I put up with shit just like my father did, even though I chafe against it. I don’t necessarily say, “I’m a man; I can take it,” but what I do say isn’t much better: “I’m a New Yorker; I can take it.” Why do I stay in a job that makes me unhappy? Because my wife needs me. I make more money than she does, and if I’m not working we’re fucked. Sure, I could get another job, but job hunting sucks even more than working.
I shouldn’t have to take shit just to make a living, and neither should anybody else regardless of sex or gender. However, we see more attention paid to women who suffer at work because men’s lives matter as much as their feelings do (which is not at all). If you have any doubts on this point, remember that many of those who excoriated Hillary Clinton for suggesting that “women are the primary victims of war” have been men. Here’s the quote if you don’t believe me.
The experience that you have gone through is in many ways comparable to what happens with domestic violence. Women have always been the primary victims of war. Women lose their husbands, their fathers, their sons in combat. Women often have to flee from the only homes they have ever known. Women are often the refugees from conflict and sometimes, more frequently in today’s warfare, victims. Women are often left with the responsibility, alone, of raising the children.
Hillary Rodham Clinton: First Ladies’ Conference on Domestic Violence, San Salvador, El Salvador (17 November 1998) (as delivered)
Never mind that it’s generally men who are first called upon to wage war and men who are primarily mained and killed at war. They might never get to come home and see their children, let alone help raise them. Those who do often find that “home” doesn’t exist any longer even if they’re fortunate enough to survive the war and return to civilian life.

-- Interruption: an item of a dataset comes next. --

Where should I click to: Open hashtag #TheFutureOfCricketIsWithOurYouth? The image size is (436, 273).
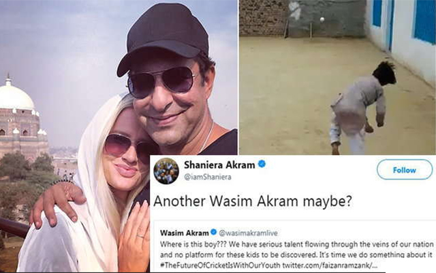220,265
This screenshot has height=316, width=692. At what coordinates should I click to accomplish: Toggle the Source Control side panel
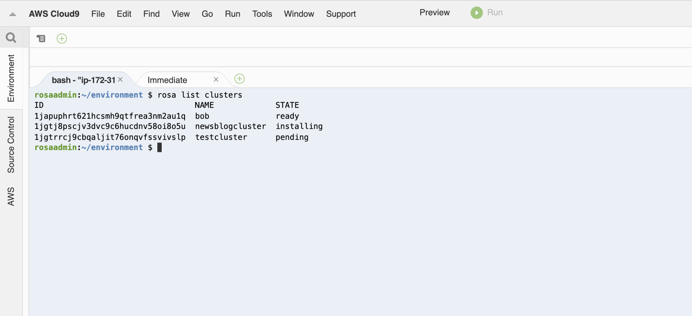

And never mind that just as 1 in 3 women have experienced violence at the hands of an intimate partner, so have 1 in 4 men according to the National Coalition Against Domestic Violence — and that number might be higher because a lot of men won’t admit to having been victimized, especially if they were abused by a woman, for reasons I suggested above.
Let’s not forget the suicide rates. Women might attempt suicide more often than men, but men succeed at killing themselves far more often. Why? Because when a man is desperate enough to seriously consider making his own exit, he doesn’t fuck around. He makes damn sure to do it right the first time because he knows nobody gives a shit and will resent him for having failed the attempt and “surviving”.
So you will have to pardon my cynicism if I doubt that companies only fail women. A cursory examination of the world under late-stage capitalism suggests that companies are failing everybody. It’s just that men grin and bear it because what the fuck else are we going to do? Nobody’s going to help us. So it’s time we helped ourselves. But we can’t do it by sabotaging women’s efforts. That won’t help anybody.
Remember: no war but class war. Identity politics are a distraction. While men and women argue over who is more oppressed, the richest among us laugh all the way to the bank.